Snowflake Cost Optimization: Rightsizing Your Warehouses

Snowflake cost optimization demystified! A quick and easy method to gain more value out of every Snowflake dollar spent.
Celine Meulemans

In this article we’ll discuss a simple technique to drastically reduce the credit spend of a growing Snowflake project.

This is the first article in a series of posts dealing with cost optimization in Snowflake, the data cloud.

One of the most important differentiators in the platform is the ability to size processing clusters with just a click of the mouse. Often, new and starting teams start by building a one-node, extra-small-sized processing cluster and process any kind of data workload on that node.

After a while, typically both long and short-running queries will execute on that very same warehouse. Now take in mind the cost model. Snowflake bills by the second, though anytime a warehouse starts, it bills a minimum of one minute.

Let’s try to find a way to make sure that our queries run for a maximum of one minute.
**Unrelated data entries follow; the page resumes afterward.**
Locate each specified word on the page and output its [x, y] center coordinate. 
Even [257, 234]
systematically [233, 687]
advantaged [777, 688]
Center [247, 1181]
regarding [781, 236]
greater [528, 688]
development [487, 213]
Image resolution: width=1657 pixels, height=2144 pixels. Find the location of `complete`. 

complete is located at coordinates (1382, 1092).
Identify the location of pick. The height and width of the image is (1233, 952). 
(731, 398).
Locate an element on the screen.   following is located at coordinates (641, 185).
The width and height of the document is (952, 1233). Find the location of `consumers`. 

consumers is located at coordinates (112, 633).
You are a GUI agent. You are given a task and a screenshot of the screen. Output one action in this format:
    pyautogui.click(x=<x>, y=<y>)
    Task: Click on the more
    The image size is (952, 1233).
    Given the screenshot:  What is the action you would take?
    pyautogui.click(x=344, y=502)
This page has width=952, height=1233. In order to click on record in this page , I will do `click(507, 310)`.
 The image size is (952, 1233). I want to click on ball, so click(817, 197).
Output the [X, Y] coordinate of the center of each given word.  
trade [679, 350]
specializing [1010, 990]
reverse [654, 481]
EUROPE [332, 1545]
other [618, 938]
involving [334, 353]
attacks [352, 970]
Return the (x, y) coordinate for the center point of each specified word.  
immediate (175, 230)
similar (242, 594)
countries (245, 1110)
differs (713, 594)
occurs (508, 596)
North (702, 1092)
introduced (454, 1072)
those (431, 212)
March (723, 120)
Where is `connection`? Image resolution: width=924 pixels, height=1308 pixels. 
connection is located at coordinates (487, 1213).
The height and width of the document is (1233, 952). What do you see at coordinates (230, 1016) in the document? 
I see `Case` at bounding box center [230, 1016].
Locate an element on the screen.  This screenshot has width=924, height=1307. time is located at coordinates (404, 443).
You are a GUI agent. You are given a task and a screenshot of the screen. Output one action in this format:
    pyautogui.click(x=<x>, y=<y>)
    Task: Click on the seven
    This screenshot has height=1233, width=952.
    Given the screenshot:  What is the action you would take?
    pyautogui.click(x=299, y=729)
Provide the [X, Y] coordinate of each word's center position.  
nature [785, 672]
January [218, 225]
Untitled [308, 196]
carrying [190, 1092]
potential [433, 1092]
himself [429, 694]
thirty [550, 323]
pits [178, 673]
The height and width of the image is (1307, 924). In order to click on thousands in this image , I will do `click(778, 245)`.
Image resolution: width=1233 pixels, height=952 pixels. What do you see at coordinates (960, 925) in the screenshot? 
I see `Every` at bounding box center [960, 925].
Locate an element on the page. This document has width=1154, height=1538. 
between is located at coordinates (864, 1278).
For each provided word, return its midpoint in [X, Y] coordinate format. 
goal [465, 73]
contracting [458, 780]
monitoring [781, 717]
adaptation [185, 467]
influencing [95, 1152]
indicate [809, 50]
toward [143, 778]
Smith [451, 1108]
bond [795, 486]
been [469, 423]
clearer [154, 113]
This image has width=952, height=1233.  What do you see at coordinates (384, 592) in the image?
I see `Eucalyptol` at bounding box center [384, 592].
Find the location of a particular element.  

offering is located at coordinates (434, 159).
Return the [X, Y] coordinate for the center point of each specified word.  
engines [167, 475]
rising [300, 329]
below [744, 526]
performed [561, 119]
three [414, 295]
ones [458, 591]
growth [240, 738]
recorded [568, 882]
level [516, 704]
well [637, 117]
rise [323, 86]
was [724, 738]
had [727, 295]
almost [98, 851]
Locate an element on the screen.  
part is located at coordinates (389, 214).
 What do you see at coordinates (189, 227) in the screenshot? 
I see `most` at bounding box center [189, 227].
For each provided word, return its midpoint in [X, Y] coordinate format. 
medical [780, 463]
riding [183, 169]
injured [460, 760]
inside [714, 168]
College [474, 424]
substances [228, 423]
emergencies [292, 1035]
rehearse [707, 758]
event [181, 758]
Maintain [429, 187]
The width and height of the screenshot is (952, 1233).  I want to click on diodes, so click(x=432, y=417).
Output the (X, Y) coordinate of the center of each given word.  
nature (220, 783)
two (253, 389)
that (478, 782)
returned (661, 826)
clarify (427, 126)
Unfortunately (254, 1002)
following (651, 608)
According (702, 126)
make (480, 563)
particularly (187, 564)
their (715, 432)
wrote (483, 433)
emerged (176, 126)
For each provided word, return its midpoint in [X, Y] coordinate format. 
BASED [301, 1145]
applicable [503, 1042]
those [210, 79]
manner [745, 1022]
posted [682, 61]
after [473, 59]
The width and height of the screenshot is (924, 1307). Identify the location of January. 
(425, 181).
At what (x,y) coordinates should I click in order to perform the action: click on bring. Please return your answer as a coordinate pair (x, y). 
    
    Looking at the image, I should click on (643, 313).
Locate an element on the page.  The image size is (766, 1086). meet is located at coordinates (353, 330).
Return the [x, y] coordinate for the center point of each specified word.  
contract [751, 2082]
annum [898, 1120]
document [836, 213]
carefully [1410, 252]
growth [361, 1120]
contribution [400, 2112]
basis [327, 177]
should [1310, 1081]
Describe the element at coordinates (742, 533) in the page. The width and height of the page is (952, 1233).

Calculating the query length long tail

To have a first understanding of the query duration distribution per warehouse, we need to get to the data. In our demo setup, we have a warehouse in a place called LOAD. It is optimistically scaled as a medium warehouse and it consumes 4 credits an hour.

Historically, all of our workloads have been running on this LOAD warehouse, and our assumption is that we can split data loading workloads from transformation and analysis workloads. Let’s investigate this assumption and optimize our setup.

Snowflake exposes a number of statistics related to the inner workings of this warehouse through the shared SNOWFLAKE database. Find this information in the QUERY HISTORY table in the ACCOUNT USAGE schema.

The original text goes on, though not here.